Mayor Mike McGinn said city departments could begin advertising in Seattle Weekly for the first time since July 2011 now that its new owners have distanced themselves from Backpage.com, a listing service that has been accused of exploiting minors for illegal sex trade. But that doesn’t mean he’s done fighting Backpage.com’s business practices.
“We appreciate the decision by the Seattle Weekly to disassociate from Backpage.com,” said McGinn said in a statement. “But the fact remains that Backpage.com continues to be an accelerant of the sexual exploitation of children. I remain committed to working with state leaders and mayors across the country to stop Backpage.com’s abhorrent profit-driven practices.”
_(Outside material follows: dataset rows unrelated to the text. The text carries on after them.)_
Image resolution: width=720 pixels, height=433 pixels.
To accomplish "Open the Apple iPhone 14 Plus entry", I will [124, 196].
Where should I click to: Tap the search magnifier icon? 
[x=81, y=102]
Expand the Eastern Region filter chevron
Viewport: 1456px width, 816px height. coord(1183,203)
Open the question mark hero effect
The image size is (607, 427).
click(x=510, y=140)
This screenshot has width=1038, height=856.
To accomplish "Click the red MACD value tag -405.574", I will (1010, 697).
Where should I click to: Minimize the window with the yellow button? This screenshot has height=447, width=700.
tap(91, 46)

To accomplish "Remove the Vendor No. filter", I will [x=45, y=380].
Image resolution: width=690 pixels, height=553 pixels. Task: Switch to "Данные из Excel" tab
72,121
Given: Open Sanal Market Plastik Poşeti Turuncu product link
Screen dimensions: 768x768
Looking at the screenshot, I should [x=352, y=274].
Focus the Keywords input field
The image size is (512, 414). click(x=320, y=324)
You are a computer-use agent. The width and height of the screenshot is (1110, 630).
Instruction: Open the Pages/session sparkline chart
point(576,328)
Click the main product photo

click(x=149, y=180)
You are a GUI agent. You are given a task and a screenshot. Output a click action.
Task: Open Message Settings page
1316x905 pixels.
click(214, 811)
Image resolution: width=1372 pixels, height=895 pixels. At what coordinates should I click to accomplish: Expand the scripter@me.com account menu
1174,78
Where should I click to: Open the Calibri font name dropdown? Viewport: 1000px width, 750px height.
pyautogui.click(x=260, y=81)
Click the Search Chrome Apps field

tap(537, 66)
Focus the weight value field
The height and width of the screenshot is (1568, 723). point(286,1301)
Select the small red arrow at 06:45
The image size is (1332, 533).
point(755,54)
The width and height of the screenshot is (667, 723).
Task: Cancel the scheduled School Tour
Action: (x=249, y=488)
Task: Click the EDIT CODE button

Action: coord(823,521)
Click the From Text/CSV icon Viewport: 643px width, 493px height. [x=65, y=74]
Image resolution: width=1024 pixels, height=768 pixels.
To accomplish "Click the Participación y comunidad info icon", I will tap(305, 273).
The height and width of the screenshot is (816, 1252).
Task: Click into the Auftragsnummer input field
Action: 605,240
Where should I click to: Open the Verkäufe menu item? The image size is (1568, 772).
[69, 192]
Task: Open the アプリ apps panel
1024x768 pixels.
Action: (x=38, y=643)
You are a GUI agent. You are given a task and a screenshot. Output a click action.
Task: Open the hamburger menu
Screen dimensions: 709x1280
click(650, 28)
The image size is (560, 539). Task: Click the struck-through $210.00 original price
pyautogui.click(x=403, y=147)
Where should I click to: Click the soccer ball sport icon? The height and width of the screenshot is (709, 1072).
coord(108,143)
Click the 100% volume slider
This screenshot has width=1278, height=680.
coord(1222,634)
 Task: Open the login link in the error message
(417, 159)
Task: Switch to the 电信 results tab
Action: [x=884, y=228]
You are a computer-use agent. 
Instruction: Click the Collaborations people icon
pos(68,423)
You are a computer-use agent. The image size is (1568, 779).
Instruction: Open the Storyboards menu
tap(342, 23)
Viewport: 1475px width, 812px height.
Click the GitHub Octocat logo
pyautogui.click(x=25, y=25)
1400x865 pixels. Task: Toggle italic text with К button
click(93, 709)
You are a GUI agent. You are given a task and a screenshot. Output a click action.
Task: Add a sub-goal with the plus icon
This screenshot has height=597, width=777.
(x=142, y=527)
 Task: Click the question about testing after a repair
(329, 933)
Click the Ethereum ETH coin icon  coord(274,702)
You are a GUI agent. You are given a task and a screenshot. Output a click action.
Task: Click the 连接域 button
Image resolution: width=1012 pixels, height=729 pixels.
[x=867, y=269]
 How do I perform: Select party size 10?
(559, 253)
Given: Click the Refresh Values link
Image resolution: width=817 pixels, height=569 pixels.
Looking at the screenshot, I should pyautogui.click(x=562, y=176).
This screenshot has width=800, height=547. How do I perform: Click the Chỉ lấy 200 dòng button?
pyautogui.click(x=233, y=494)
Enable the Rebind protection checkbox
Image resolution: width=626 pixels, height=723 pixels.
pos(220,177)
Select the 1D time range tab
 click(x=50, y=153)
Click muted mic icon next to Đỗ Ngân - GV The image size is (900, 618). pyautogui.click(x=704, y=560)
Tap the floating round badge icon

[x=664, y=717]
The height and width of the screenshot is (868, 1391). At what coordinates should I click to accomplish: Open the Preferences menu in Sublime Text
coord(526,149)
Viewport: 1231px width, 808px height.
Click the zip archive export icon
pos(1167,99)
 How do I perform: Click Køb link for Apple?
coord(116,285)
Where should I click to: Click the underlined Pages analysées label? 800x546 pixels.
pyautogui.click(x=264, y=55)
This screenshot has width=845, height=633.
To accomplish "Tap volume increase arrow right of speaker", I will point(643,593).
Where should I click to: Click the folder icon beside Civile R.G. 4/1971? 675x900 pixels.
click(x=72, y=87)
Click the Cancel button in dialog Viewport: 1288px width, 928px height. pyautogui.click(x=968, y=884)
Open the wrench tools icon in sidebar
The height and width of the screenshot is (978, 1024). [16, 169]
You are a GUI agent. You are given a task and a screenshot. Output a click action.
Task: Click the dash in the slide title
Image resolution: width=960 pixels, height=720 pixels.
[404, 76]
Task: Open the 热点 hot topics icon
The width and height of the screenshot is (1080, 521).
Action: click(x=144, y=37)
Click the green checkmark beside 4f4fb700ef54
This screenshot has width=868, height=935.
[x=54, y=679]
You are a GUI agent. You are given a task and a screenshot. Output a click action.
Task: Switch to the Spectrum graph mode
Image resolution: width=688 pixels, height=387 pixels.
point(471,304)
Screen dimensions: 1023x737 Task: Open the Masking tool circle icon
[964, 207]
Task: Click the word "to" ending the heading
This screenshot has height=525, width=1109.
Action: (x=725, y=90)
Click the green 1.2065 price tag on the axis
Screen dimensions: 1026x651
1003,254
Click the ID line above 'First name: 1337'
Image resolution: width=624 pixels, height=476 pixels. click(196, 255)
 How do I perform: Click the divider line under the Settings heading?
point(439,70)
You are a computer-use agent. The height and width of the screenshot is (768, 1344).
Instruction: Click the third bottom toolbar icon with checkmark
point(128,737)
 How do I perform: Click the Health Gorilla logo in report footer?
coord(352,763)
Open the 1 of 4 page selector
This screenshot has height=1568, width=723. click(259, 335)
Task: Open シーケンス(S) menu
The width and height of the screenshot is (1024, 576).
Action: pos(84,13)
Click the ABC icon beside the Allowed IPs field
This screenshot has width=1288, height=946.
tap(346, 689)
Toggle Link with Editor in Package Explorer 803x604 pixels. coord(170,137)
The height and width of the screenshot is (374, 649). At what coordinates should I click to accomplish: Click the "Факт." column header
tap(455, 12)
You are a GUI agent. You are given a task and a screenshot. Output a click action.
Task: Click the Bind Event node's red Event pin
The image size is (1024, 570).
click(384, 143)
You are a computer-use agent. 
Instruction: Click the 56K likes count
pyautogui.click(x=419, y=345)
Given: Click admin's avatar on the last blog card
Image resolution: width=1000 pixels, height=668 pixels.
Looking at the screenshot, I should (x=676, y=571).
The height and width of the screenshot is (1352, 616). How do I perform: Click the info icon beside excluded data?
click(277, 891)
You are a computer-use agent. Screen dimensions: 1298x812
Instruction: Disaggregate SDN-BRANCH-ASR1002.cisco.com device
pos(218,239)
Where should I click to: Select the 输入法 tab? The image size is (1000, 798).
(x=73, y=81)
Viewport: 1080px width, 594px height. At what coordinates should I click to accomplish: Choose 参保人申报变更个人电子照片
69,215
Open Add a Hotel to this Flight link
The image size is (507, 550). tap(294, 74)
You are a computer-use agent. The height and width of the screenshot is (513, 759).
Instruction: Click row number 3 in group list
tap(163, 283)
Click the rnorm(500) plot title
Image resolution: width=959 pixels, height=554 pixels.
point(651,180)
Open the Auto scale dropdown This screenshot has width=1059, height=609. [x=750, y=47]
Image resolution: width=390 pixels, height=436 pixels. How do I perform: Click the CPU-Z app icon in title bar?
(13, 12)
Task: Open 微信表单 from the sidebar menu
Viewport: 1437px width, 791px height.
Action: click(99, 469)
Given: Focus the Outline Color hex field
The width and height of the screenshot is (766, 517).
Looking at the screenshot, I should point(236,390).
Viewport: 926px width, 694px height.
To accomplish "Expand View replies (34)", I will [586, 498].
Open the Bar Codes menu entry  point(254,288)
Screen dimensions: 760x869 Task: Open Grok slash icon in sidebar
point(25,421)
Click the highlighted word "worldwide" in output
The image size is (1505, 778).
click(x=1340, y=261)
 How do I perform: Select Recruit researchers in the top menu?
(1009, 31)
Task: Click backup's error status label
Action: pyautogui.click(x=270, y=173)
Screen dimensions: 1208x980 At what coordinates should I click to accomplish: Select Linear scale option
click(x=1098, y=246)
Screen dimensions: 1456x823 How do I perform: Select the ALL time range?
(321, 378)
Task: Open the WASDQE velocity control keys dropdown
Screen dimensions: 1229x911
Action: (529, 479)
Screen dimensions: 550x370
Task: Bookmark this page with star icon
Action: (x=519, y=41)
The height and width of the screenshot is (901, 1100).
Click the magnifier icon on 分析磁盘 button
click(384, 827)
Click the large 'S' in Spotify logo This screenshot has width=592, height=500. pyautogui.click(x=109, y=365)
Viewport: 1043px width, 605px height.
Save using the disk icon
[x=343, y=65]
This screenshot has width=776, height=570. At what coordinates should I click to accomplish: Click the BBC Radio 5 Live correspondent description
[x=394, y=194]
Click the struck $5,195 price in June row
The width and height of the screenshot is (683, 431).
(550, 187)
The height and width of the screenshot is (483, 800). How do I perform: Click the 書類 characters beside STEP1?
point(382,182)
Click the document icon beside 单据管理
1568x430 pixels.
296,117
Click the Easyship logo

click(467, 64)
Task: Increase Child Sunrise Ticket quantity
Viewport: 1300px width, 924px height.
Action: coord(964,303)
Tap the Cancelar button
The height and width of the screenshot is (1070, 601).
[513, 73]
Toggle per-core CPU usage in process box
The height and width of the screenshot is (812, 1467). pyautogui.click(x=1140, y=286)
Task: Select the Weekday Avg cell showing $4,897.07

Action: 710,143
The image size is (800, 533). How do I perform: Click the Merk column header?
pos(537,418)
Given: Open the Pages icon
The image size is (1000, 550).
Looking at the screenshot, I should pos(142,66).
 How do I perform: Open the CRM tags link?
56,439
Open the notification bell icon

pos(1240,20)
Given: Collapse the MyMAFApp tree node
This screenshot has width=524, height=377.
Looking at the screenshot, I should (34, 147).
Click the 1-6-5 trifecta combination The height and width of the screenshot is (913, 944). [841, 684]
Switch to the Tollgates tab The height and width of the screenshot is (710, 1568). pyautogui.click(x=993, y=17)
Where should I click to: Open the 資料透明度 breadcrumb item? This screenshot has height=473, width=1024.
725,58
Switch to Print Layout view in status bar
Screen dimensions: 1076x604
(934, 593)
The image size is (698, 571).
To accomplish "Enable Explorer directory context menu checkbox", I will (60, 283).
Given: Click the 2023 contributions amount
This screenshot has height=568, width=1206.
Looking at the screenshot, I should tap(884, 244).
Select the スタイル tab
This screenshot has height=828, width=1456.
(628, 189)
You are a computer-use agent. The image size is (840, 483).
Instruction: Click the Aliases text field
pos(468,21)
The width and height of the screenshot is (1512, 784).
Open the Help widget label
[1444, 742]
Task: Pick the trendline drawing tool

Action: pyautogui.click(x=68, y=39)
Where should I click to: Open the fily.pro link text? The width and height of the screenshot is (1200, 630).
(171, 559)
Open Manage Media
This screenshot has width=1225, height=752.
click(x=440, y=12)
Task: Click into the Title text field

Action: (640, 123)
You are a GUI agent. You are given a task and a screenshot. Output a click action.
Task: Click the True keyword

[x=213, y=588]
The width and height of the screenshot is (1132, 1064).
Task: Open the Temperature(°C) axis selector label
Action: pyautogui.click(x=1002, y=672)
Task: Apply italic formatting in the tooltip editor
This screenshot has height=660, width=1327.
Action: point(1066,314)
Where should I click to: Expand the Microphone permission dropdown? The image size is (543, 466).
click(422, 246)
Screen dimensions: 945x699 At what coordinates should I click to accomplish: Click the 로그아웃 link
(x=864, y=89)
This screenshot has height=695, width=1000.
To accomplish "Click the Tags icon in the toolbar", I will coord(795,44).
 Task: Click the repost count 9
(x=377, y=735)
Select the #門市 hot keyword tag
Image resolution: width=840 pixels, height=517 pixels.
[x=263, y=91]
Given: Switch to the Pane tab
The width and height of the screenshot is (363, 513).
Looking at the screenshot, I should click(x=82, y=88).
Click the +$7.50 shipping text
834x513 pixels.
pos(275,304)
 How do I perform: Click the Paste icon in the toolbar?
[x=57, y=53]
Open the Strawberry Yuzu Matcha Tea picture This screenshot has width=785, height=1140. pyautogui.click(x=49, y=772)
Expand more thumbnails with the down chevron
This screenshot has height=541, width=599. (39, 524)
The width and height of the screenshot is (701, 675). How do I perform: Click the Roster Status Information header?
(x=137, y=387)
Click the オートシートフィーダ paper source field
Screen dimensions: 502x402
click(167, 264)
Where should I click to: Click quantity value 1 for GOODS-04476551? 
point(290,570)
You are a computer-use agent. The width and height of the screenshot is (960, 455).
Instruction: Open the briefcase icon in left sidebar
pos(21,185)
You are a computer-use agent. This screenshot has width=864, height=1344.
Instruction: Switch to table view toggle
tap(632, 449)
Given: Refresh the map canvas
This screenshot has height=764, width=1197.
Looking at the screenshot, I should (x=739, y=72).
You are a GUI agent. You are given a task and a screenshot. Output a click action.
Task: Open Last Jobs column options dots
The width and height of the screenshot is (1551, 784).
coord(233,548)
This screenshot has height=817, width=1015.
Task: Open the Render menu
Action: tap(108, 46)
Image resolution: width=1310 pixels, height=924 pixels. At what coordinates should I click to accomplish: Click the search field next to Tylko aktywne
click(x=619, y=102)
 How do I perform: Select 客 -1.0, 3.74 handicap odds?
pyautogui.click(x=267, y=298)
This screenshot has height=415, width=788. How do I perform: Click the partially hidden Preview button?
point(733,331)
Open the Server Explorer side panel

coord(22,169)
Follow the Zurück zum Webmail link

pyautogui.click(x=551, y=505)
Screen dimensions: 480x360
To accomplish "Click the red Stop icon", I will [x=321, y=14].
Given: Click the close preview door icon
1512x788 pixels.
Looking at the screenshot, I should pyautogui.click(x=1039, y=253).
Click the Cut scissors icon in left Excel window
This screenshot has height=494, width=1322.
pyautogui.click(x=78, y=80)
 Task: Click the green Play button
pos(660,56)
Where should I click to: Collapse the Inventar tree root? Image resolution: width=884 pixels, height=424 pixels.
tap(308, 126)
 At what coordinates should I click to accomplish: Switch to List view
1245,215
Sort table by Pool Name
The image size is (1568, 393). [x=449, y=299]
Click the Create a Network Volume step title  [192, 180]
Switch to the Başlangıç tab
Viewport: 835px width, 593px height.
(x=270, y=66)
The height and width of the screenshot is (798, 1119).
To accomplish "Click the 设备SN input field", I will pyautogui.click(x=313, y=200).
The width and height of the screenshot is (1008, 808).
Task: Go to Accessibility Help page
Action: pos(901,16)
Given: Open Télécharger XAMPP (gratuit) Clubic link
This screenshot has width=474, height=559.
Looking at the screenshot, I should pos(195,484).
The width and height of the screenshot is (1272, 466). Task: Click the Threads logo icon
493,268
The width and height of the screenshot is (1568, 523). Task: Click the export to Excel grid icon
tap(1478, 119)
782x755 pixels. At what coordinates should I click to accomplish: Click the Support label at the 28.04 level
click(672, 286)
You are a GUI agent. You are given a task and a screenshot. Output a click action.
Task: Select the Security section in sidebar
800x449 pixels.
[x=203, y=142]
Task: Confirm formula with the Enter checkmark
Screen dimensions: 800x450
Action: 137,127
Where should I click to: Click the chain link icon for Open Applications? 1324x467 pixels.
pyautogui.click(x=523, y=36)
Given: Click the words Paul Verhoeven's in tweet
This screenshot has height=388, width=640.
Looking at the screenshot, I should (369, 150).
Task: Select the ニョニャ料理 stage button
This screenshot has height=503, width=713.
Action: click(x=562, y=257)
State Sen. Jeanne Kohl-Welles, D-Seattle, said she would keep up the crusade against Backpage.com even though the U.S. District Court of the Western District of Washington blocked implementation of Senate Bill 6251. The law would have made it a crime for companies to advertise people in sex ads without verifying the age of the person in the ads, but a Backpage.com lawsuit against the state prompted the court-ordered injunction against it.
“By requiring age verification of those depicted in the ads, Backpage.com’s revenue would have a relatively small impact,” Kohl-Welles said in a statement. “Instead it chose to sue the state to block implementation of our new law.”